Thus for the first time was introduced into physiological studies and considerations the fact of the influence of the molecular dissymmetry of natural organic products.
Pasteur always speaks with enthusiasm of the grand future reserved for researches which have this influence for their object; for molecular dissymmetry is the only sharp line of demarcation which exists between the chemistry of inorganic and that of organic nature.
FERMENTATION.
Arrived at this unexpected turn in the road which he had hitherto pursued, Pasteur paused for an instant. Should he commit himself to the course which abruptly opened before him? His scientific instincts urged him to do so, but the prudence and reserve which show themselves to be the basis of his character, whenever he finds himself called upon to make a choice of which the necessity is not absolutely demonstrated, held him back. Was it not wiser to continue in the domain of molecular physics and chemistry? M. Biot counselled his doing so; the route had been made plain, success awaited him at each step, but an incident connected with the University triumphed over his hesitations.

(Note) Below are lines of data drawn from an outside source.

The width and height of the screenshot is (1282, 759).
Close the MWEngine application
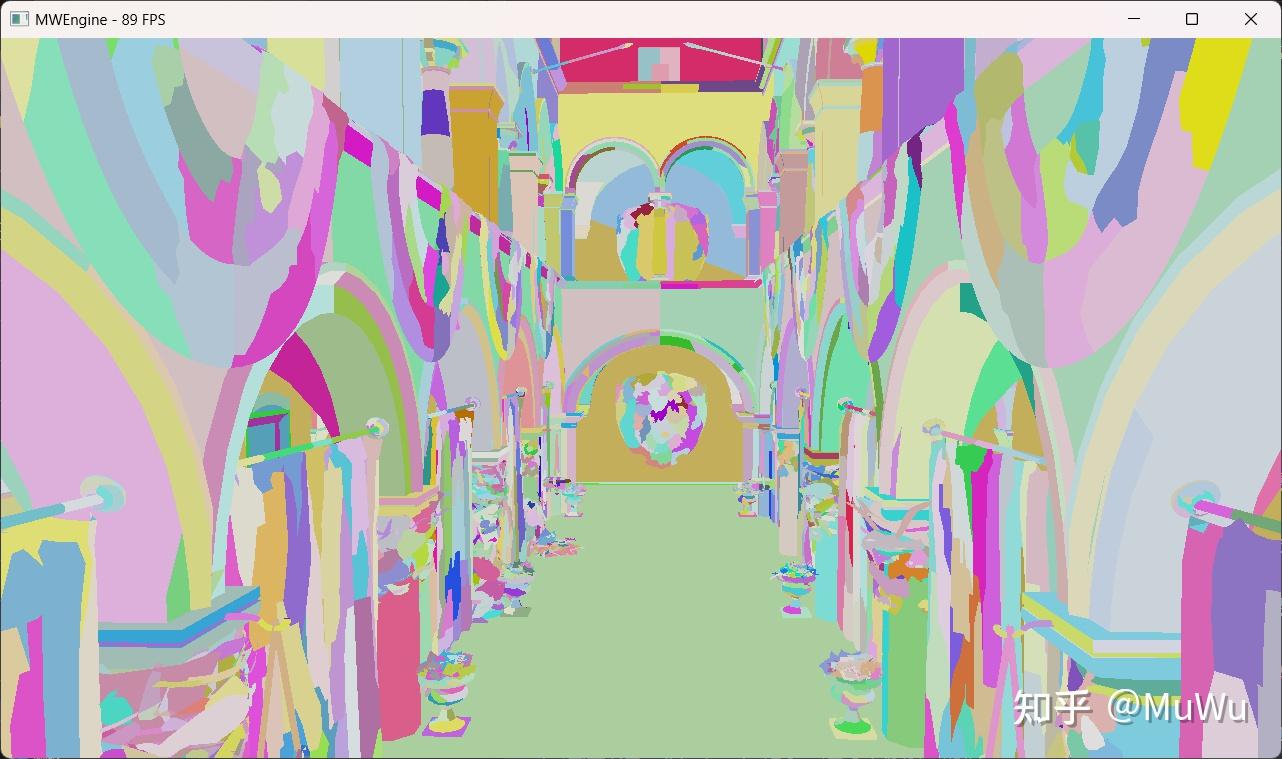(x=1251, y=18)
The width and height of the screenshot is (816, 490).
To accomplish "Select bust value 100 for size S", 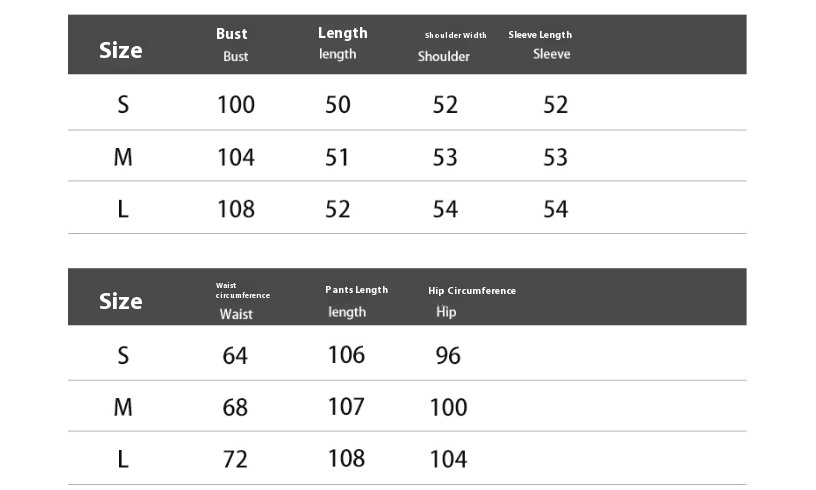I will pos(236,105).
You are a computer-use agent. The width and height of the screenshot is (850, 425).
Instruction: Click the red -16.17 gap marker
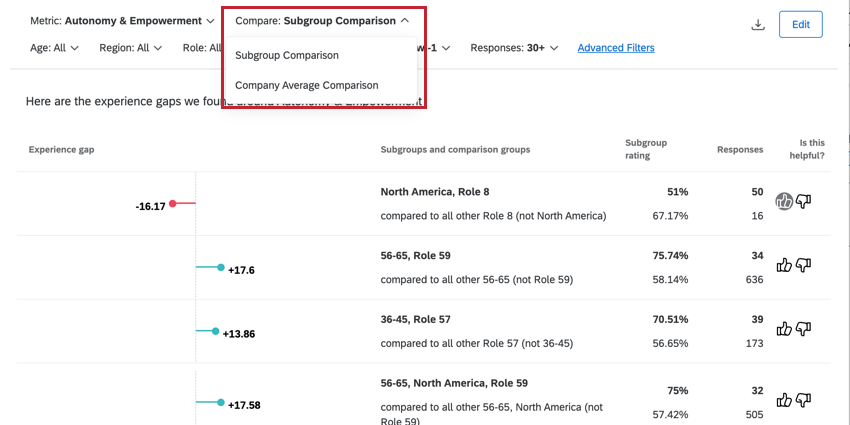173,204

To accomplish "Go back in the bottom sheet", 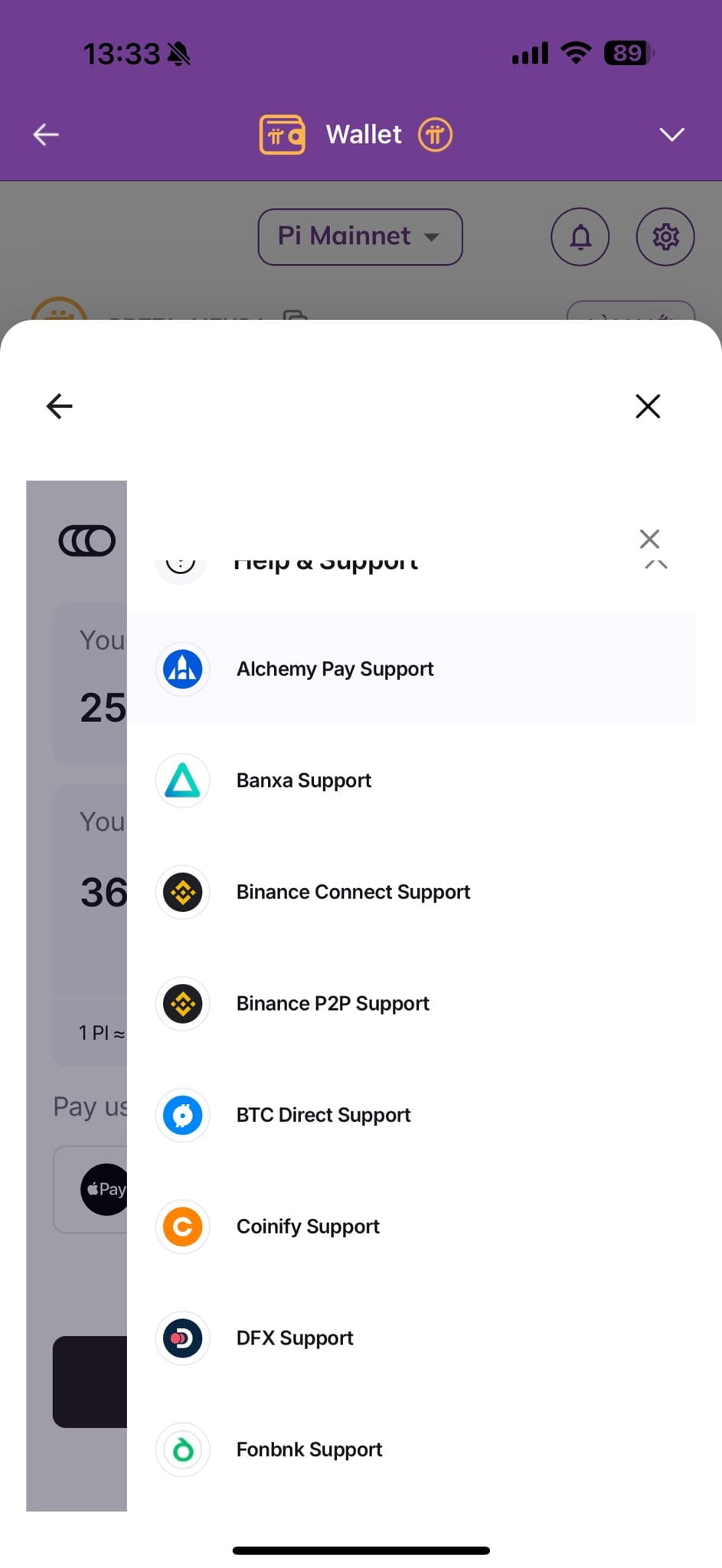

He had just been nominated, at thirty-two years of age, Dean of the Faculté des Sciences at Lille. One of the principal industries of the Département du Nord is the fabrication of alcohol from beetroot and from corn. Pasteur resolved to devote a portion of his lectures to the study of fermentation. He felt that if he could make himself directly useful to his hearers he would thereby excite general sympathy with, and direct attention to the new Faculté. The young man congratulated himself on this idea, and the man of science rejoiced in it still more. He was filled by the reflections suggested to him by the strangeness of the phenomena which he had just encountered in regard to the molecular dissymmetry of the two tartaric acids, in connection with the life of a microscopic organism. He saw new light thrown upon the obscure problem of fermentation. The part so active performed by an infinitely small organism could not, he thought, be an isolated fact. Behind this phenomenon must lie some great general law.
I.
All that has lived must die, and all that is dead must be disintegrated, dissolved or gasified; the elements which are the substratum of life must enter into new cycles of life. If things were otherwise, the matter of organised beings would encumber the surface of the earth, and the law of the perpetuity of life would be compromised by the gradual exhaustion of its materials. One grand phenomenon presides over this vast work, the phenomenon of fermentation. But this is only a word, and it suggests to the mind simply the internal movements which all organised matter manifests spontaneously after death, without the intervention of the hand of man. What is, then, the cause of the processes of fermentation, of putrefaction, and of slow combustion? How is the disappearance of the dead body or of the fallen plant to be accounted for? What is the explanation of the foaming of the must in the vintage cask? of dough, which, abandoned to itself, rises and becomes sour? of milk, which curdles? of blood, which putrefies? of the heap of straw, which becomes manure? of dead leaves and plants embedded in the earth, which transform themselves into soil?